Home Kisah Zakat di Tanah Baduy: Membangun, Menguatkan, dan Menginspirasi
Kebaikan zakat

Zakat di Tanah Baduy: Membangun, Menguatkan, dan Menginspirasi

by Imam Nawawi

Selasa (11/2), saya dan tim LAZNAS BMH berangkat ke Baduy dengan semangat yang membuncah. Perjalanan ini bukan sekadar kunjungan, tetapi misi melihat langsung dampak zakat yang nyata. Ada dua agenda utama yang menjadi fokus.

Pertama, kami memantau progres pembangunan rumah layak huni, hasil sinergi BMH dan BAZNAS RI. Proyek ini menjadi harapan bagi mualaf di Kampung Baduy untuk mendapatkan tempat tinggal yang lebih layak.

Kedua, kami bersilaturahmi dengan komunitas pendidikan Tangerang Selatan yang tengah menjalankan program sosial di sana. Bersama Bu Tatik Kancaniati, kami berbagi inspirasi tentang bagaimana zakat, infak, dan sedekah bisa mengubah kehidupan.

Islam: Lebih dari Sekadar Ibadah, Tapi Jalan Hidup

Setiap kali menyaksikan perubahan dari zakat, saya semakin memahami bahwa Islam bukan sekadar ajaran spiritual. Islam adalah sistem kehidupan yang membangun kebersamaan, menguatkan nilai sosial, dan menghadirkan peradaban yang berkeadilan.

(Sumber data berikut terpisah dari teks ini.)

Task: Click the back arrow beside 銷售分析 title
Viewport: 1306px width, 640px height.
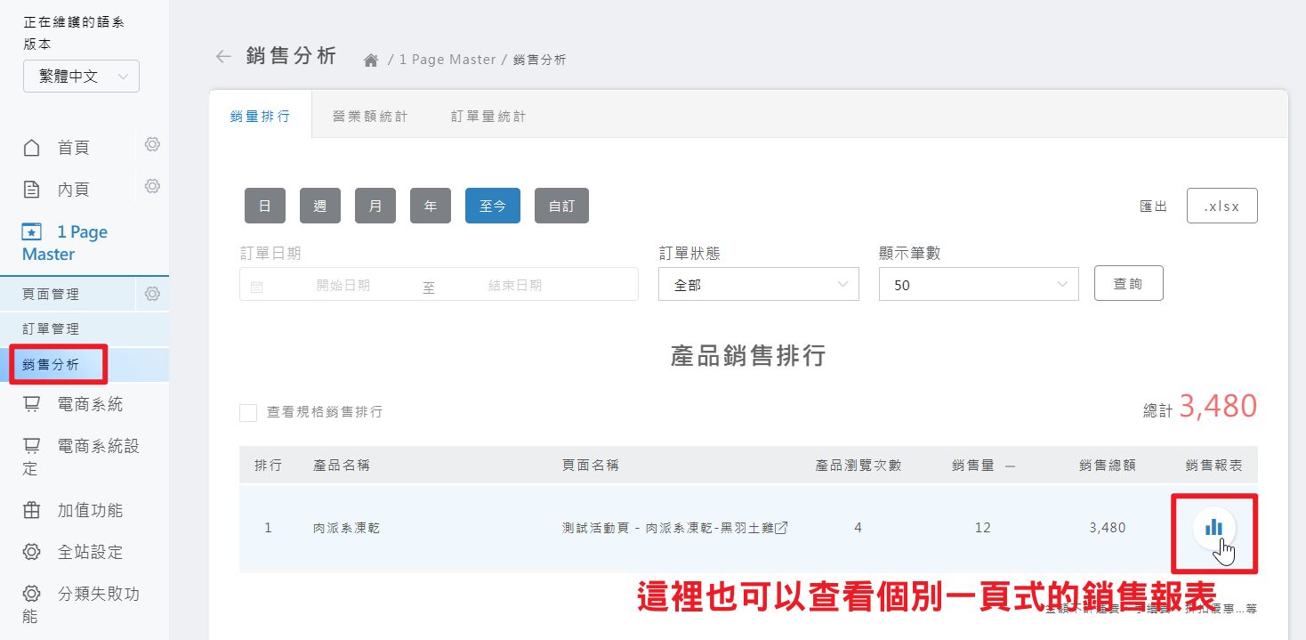Action: [x=222, y=56]
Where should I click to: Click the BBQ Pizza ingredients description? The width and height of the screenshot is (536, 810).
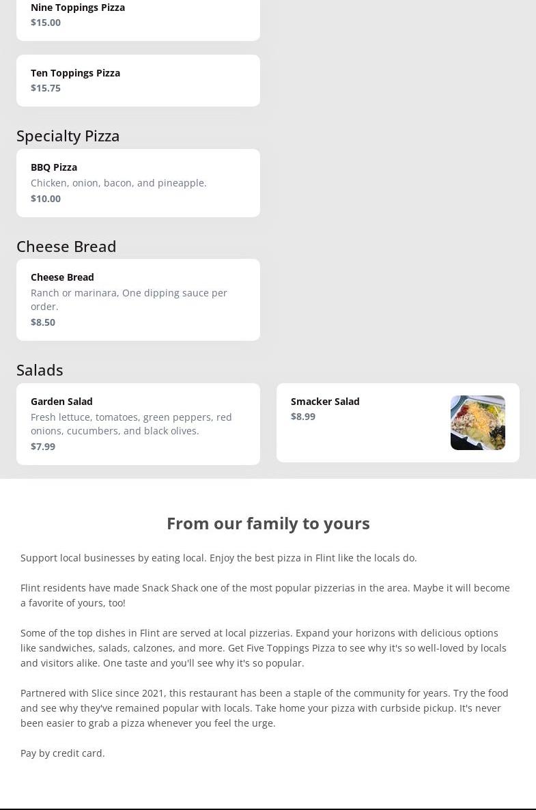(x=118, y=183)
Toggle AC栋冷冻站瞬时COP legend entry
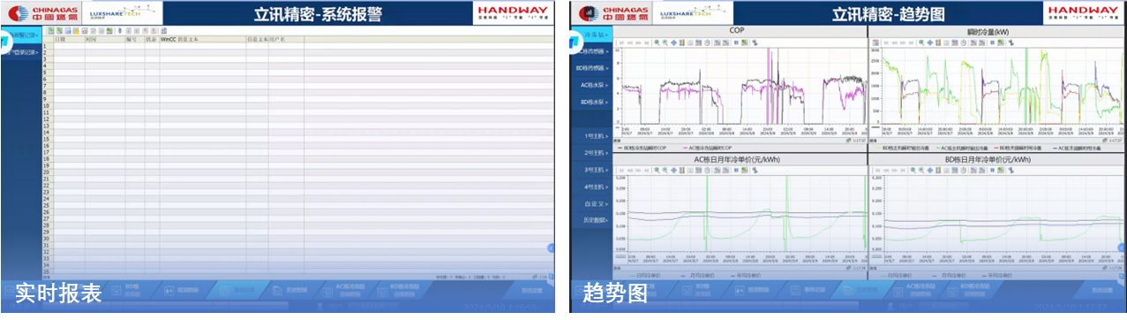 pos(708,148)
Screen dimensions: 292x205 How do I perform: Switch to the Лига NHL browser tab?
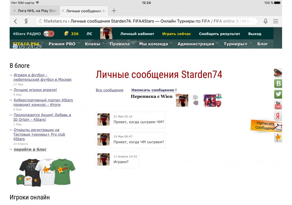[35, 11]
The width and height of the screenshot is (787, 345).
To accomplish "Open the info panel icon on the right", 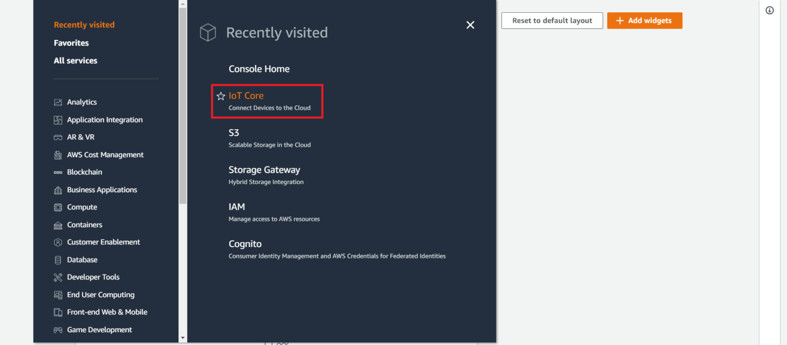I will pos(769,10).
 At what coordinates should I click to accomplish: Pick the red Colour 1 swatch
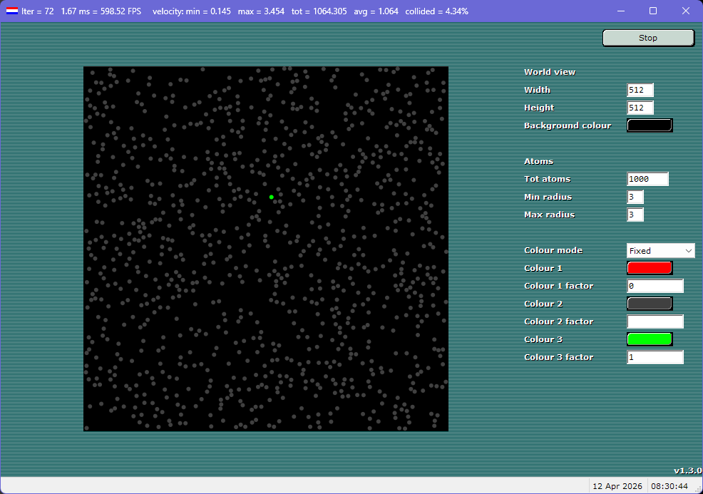(649, 268)
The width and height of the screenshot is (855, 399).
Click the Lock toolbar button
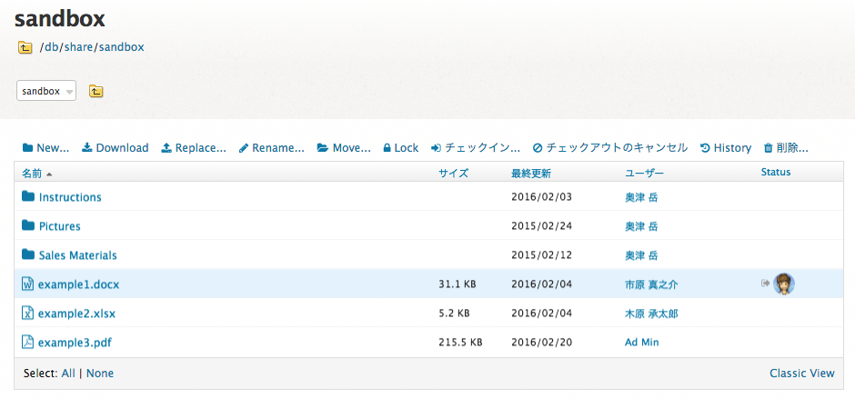(x=401, y=148)
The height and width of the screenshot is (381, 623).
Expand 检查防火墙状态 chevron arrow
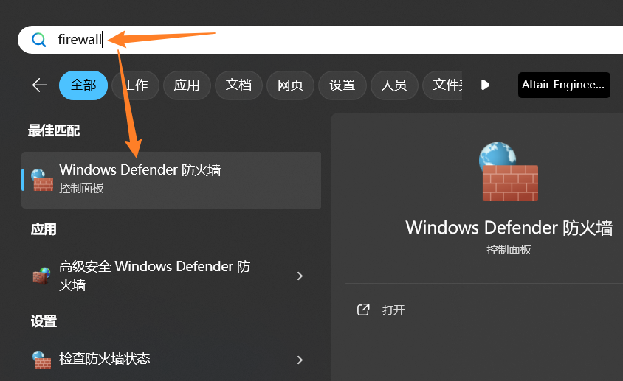point(300,360)
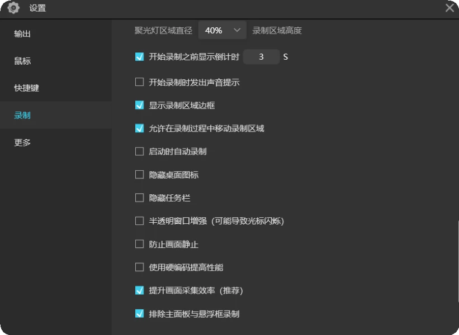Screen dimensions: 459x335
Task: Click the countdown seconds input field
Action: click(x=261, y=56)
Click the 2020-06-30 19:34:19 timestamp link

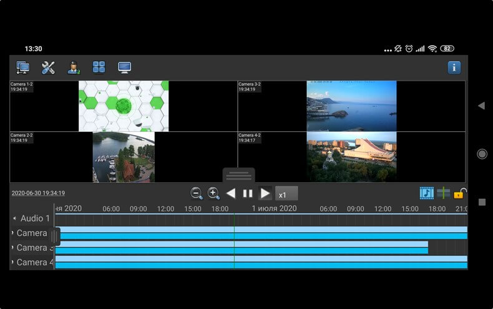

Kalau belakangan ada wacana zakat untuk makan bergizi gratis, itu karena memang zakat sangat dahsyat. Meski begitu tak semua yang dahsyat bisa kita “utak-atik” sesuka hati. Karena zakat itu ketentuan Islam, bukan improvisasi budaya.

Namun dari fakta itu kita semakin dalam memahami. Bahwa, kebaikan dalam Islam bukan hanya untuk diri sendiri. Ia adalah kekuatan yang harus terus bergerak, mengalir, dan memberikan dampak bagi sesama.

Malam yang Penuh Makna: Mengenalkan Kiprah BMH

Ketika malam tiba dan perjalanan saya ke Baduy hampir berakhir, Bu Tatik memberikan satu amanah penting. Beliau meminta saya mengenalkan kiprah BMH kepada generasi muda yang hadir.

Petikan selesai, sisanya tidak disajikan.